▶ _Your goal_
Copy all of the data below exactly as it is given.

##### Exercise material

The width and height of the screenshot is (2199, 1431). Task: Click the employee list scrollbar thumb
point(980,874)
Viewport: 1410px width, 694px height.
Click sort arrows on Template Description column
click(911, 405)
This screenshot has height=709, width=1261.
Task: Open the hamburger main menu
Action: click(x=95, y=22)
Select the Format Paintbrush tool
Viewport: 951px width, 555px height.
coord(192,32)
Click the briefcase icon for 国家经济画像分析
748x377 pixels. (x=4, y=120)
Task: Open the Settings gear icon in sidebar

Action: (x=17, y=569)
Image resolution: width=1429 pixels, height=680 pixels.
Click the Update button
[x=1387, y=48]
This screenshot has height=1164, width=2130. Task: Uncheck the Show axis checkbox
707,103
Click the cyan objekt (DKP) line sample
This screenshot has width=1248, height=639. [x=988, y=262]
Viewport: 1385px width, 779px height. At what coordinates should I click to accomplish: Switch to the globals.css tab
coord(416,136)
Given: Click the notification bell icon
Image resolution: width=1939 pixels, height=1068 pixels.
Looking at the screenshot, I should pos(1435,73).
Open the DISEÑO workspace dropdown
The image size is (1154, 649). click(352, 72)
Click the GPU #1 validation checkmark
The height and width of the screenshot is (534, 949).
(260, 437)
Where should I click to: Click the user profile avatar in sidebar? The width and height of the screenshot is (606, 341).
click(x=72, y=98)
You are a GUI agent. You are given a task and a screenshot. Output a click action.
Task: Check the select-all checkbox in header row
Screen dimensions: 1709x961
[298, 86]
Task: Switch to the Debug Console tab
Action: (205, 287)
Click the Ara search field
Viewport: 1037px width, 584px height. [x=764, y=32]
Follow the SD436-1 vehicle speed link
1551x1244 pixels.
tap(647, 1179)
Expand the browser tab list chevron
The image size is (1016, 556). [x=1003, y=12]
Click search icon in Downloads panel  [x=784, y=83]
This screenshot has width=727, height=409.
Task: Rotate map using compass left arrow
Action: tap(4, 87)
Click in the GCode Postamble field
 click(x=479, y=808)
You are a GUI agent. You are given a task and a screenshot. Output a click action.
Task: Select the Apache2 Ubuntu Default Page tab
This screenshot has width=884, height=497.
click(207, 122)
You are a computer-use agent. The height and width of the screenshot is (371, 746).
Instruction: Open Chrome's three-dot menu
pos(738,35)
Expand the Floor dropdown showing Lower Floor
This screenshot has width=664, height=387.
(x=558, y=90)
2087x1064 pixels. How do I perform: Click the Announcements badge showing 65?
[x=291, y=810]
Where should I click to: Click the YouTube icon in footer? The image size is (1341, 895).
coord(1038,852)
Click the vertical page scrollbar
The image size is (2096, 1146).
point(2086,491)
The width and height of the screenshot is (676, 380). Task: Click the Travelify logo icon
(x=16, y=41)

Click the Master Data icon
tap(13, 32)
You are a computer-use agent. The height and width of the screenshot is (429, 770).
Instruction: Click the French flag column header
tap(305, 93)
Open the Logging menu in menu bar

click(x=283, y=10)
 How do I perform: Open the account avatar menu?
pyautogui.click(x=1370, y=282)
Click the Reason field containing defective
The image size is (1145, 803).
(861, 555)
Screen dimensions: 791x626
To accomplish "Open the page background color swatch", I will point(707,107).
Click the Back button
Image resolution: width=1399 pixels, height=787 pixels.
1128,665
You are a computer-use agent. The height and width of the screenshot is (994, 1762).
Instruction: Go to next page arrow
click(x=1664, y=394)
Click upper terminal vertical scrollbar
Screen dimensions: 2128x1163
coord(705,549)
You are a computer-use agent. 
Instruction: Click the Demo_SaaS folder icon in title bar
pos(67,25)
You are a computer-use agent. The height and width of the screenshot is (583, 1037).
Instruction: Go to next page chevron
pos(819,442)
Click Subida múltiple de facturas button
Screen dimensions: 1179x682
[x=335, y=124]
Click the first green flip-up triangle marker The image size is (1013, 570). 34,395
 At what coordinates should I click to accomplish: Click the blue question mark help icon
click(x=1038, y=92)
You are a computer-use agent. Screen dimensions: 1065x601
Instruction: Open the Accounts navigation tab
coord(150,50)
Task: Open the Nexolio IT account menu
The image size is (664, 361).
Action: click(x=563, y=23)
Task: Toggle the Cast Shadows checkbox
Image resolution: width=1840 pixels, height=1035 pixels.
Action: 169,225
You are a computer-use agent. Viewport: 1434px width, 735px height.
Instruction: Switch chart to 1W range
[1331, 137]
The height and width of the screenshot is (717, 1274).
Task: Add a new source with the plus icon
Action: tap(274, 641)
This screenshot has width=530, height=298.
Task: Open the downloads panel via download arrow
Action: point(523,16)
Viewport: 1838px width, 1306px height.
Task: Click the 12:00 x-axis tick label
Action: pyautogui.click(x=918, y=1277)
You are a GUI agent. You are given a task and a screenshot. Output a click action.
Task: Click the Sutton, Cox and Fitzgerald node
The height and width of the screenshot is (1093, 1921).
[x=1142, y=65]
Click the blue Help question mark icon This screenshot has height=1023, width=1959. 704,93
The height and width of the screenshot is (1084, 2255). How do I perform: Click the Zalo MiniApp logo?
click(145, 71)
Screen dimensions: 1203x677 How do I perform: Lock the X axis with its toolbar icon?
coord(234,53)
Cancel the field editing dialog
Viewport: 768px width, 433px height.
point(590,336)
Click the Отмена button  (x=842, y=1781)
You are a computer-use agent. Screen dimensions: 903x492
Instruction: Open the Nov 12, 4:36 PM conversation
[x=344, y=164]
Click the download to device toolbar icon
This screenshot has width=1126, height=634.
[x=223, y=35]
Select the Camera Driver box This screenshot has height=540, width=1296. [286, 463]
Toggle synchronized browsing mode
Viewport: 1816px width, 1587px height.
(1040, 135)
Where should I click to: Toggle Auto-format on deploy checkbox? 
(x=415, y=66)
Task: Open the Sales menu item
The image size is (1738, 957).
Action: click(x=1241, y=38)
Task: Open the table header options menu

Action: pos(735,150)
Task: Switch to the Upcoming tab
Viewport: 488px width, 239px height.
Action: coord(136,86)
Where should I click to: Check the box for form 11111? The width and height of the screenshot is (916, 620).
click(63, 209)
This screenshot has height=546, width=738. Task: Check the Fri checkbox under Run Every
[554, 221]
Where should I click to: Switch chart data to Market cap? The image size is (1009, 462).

##########

▶ _Reply to the task_
The width and height of the screenshot is (2199, 1431). Task: Click the employee list scrollbar thumb
point(980,874)
Viewport: 1410px width, 694px height.
Click sort arrows on Template Description column
click(911, 405)
This screenshot has height=709, width=1261.
Task: Open the hamburger main menu
Action: click(x=95, y=22)
Select the Format Paintbrush tool
Viewport: 951px width, 555px height.
coord(192,32)
Click the briefcase icon for 国家经济画像分析
748x377 pixels. (x=4, y=120)
Task: Open the Settings gear icon in sidebar

Action: (x=17, y=569)
Image resolution: width=1429 pixels, height=680 pixels.
Click the Update button
[x=1387, y=48]
This screenshot has height=1164, width=2130. Task: Uncheck the Show axis checkbox
707,103
Click the cyan objekt (DKP) line sample
This screenshot has width=1248, height=639. [x=988, y=262]
Viewport: 1385px width, 779px height. At what coordinates should I click to accomplish: Switch to the globals.css tab
coord(416,136)
Given: Click the notification bell icon
Image resolution: width=1939 pixels, height=1068 pixels.
Looking at the screenshot, I should pos(1435,73).
Open the DISEÑO workspace dropdown
The image size is (1154, 649). click(352, 72)
Click the GPU #1 validation checkmark
The height and width of the screenshot is (534, 949).
(260, 437)
Where should I click to: Click the user profile avatar in sidebar? The width and height of the screenshot is (606, 341).
click(x=72, y=98)
You are a GUI agent. You are given a task and a screenshot. Output a click action.
Task: Check the select-all checkbox in header row
Screen dimensions: 1709x961
[298, 86]
Task: Switch to the Debug Console tab
Action: (205, 287)
Click the Ara search field
Viewport: 1037px width, 584px height. [x=764, y=32]
Follow the SD436-1 vehicle speed link
1551x1244 pixels.
tap(647, 1179)
Expand the browser tab list chevron
The image size is (1016, 556). [x=1003, y=12]
Click search icon in Downloads panel  [x=784, y=83]
This screenshot has width=727, height=409.
Task: Rotate map using compass left arrow
Action: tap(4, 87)
Click in the GCode Postamble field
 click(x=479, y=808)
You are a GUI agent. You are given a task and a screenshot. Output a click action.
Task: Select the Apache2 Ubuntu Default Page tab
This screenshot has width=884, height=497.
click(207, 122)
You are a computer-use agent. The height and width of the screenshot is (371, 746).
Instruction: Open Chrome's three-dot menu
pos(738,35)
Expand the Floor dropdown showing Lower Floor
This screenshot has width=664, height=387.
(x=558, y=90)
2087x1064 pixels. How do I perform: Click the Announcements badge showing 65?
[x=291, y=810]
Where should I click to: Click the YouTube icon in footer? The image size is (1341, 895).
coord(1038,852)
Click the vertical page scrollbar
The image size is (2096, 1146).
point(2086,491)
The width and height of the screenshot is (676, 380). Task: Click the Travelify logo icon
(x=16, y=41)

Click the Master Data icon
tap(13, 32)
You are a computer-use agent. The height and width of the screenshot is (429, 770).
Instruction: Click the French flag column header
tap(305, 93)
Open the Logging menu in menu bar

click(x=283, y=10)
 How do I perform: Open the account avatar menu?
pyautogui.click(x=1370, y=282)
Click the Reason field containing defective
The image size is (1145, 803).
(861, 555)
Screen dimensions: 791x626
To accomplish "Open the page background color swatch", I will point(707,107).
Click the Back button
Image resolution: width=1399 pixels, height=787 pixels.
1128,665
You are a computer-use agent. The height and width of the screenshot is (994, 1762).
Instruction: Go to next page arrow
click(x=1664, y=394)
Click upper terminal vertical scrollbar
Screen dimensions: 2128x1163
coord(705,549)
You are a computer-use agent. 
Instruction: Click the Demo_SaaS folder icon in title bar
pos(67,25)
You are a computer-use agent. The height and width of the screenshot is (583, 1037).
Instruction: Go to next page chevron
pos(819,442)
Click Subida múltiple de facturas button
Screen dimensions: 1179x682
[x=335, y=124]
Click the first green flip-up triangle marker The image size is (1013, 570). 34,395
 At what coordinates should I click to accomplish: Click the blue question mark help icon
click(x=1038, y=92)
You are a computer-use agent. Screen dimensions: 1065x601
Instruction: Open the Accounts navigation tab
coord(150,50)
Task: Open the Nexolio IT account menu
The image size is (664, 361).
Action: click(x=563, y=23)
Task: Toggle the Cast Shadows checkbox
Image resolution: width=1840 pixels, height=1035 pixels.
Action: 169,225
You are a computer-use agent. Viewport: 1434px width, 735px height.
Instruction: Switch chart to 1W range
[1331, 137]
The height and width of the screenshot is (717, 1274).
Task: Add a new source with the plus icon
Action: tap(274, 641)
This screenshot has width=530, height=298.
Task: Open the downloads panel via download arrow
Action: point(523,16)
Viewport: 1838px width, 1306px height.
Task: Click the 12:00 x-axis tick label
Action: pyautogui.click(x=918, y=1277)
You are a GUI agent. You are given a task and a screenshot. Output a click action.
Task: Click the Sutton, Cox and Fitzgerald node
The height and width of the screenshot is (1093, 1921).
[x=1142, y=65]
Click the blue Help question mark icon This screenshot has height=1023, width=1959. 704,93
The height and width of the screenshot is (1084, 2255). How do I perform: Click the Zalo MiniApp logo?
click(145, 71)
Screen dimensions: 1203x677 How do I perform: Lock the X axis with its toolbar icon?
coord(234,53)
Cancel the field editing dialog
Viewport: 768px width, 433px height.
point(590,336)
Click the Отмена button  (x=842, y=1781)
You are a computer-use agent. Screen dimensions: 903x492
Instruction: Open the Nov 12, 4:36 PM conversation
[x=344, y=164]
Click the download to device toolbar icon
This screenshot has width=1126, height=634.
[x=223, y=35]
Select the Camera Driver box This screenshot has height=540, width=1296. [286, 463]
Toggle synchronized browsing mode
Viewport: 1816px width, 1587px height.
(1040, 135)
Where should I click to: Toggle Auto-format on deploy checkbox? 
(x=415, y=66)
Task: Open the Sales menu item
The image size is (1738, 957).
Action: click(x=1241, y=38)
Task: Open the table header options menu

Action: pos(735,150)
Task: Switch to the Upcoming tab
Viewport: 488px width, 239px height.
Action: coord(136,86)
Where should I click to: Check the box for form 11111? The width and height of the screenshot is (916, 620).
click(63, 209)
This screenshot has height=546, width=738. Task: Check the Fri checkbox under Run Every
[554, 221]
Where should I click to: Switch chart data to Market cap? The image size is (1009, 462).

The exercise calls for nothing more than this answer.